En 2014, la sole de maïs fourrage a légèrement progressé pour atteindre 1 484 000 ha. Les transferts de maïs fourrage vers une récolte en grain ont été moins importants que prévu (70 000 ha). Une pluviométrie estivale régulière et des conditions climatiques très favorables avant la récolte ont souvent compensé un début de campagne difficile, avec des implantations parfois médiocres, entraînant des levées hétérogènes et un enracinement superficiel. Au final, c'est une bonne année pour le maïs fourrage avec des rendements mesurés supérieurs de 1 à 2 tonnes de matière sèche par hectare par rapport à la normale. Ce sont surtout les cumuls de températures et la luminosité exceptionnelle en fin de cycle qui ont permis cette performance.

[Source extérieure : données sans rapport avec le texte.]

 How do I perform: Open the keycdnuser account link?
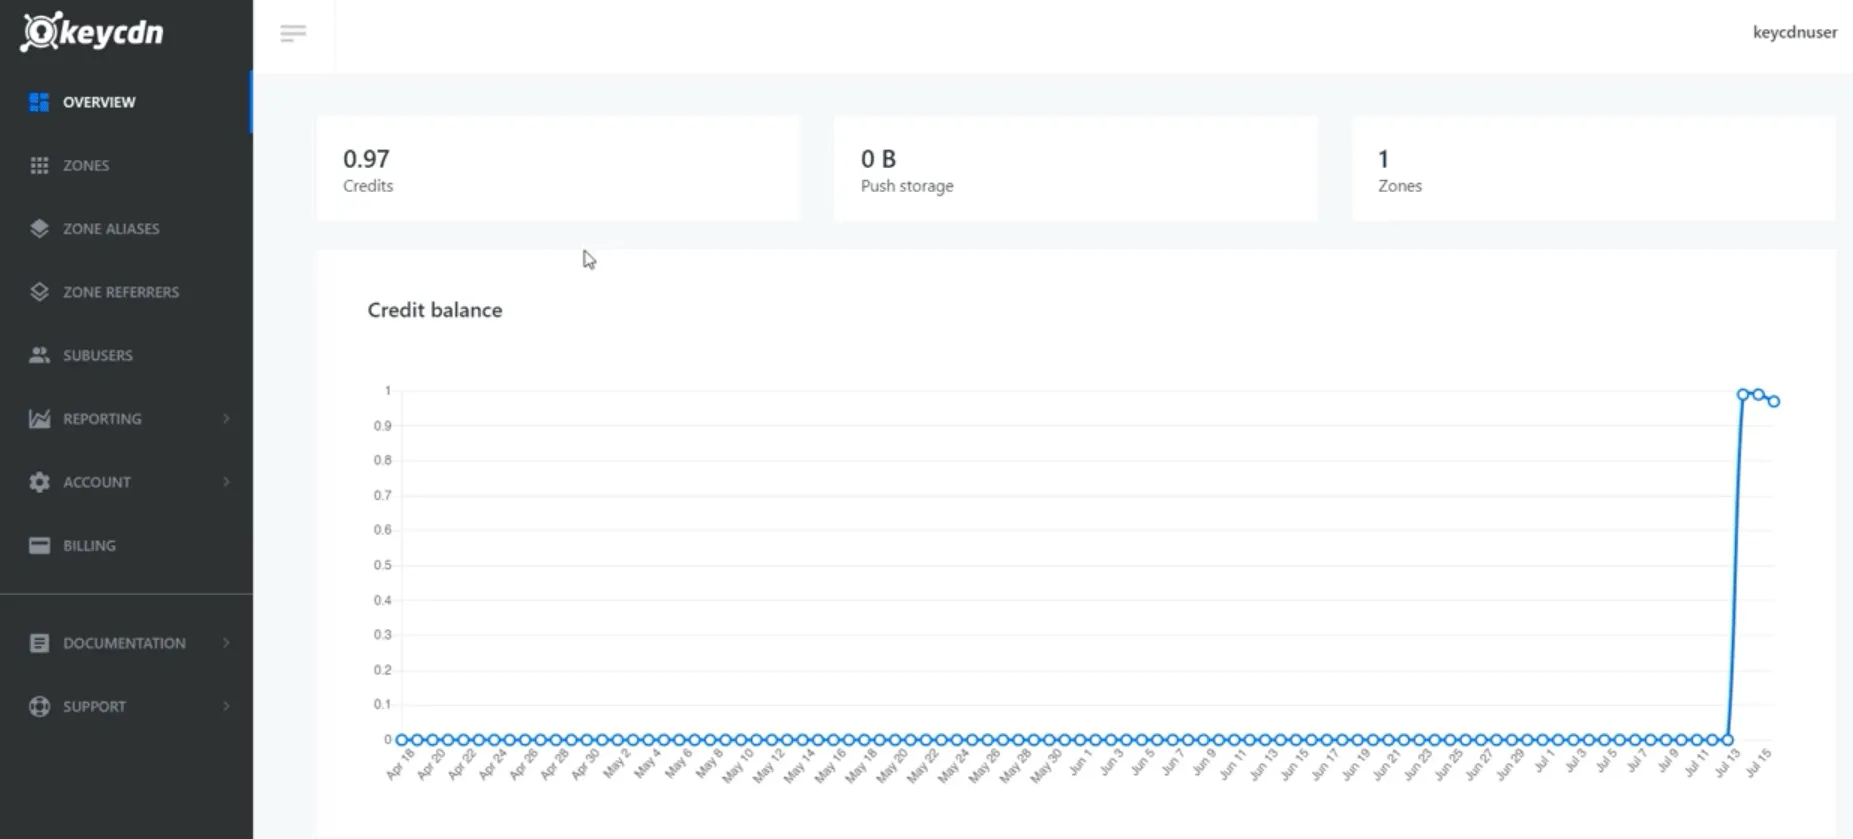click(1794, 32)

Les analyses de fourrage montrent des ensilages avec des teneurs en matière sèche relativement élevées (une sur deux supérieure à 35 %). La teneur en amidon affiche une valeur médiane de 31,6 %, un peu en retrait par rapport à 2013. Même remarque pour la valeur azotée, plus faible que les années précédentes. La digestibilité de la partie tiges/feuilles est moyenne (dMOna : 57 %, à comparer à une dMo de fétuque élevée à 58 % ou à une dMO de paille à 42 %).
Une médiane à 0,91 UFL
Attention cependant, certaines analyses des régions Bretagne ou Basse-Normandie affichent des digestibilités tiges/feuilles très basses. Au final, la valeur énergétique médiane des analyses se situe à 0,91 UFL, bonne sans être exceptionnelle. Là aussi, certains maïs de Bretagne et de la Manche ont des valeurs faibles : en dessous de 0,85 UFL avec un encombrement élevé (supérieur à 1 UEL). Dans ce cas, les rations devront être densifiées fortement avec des matières premières ne comportant pas trop d'amidon.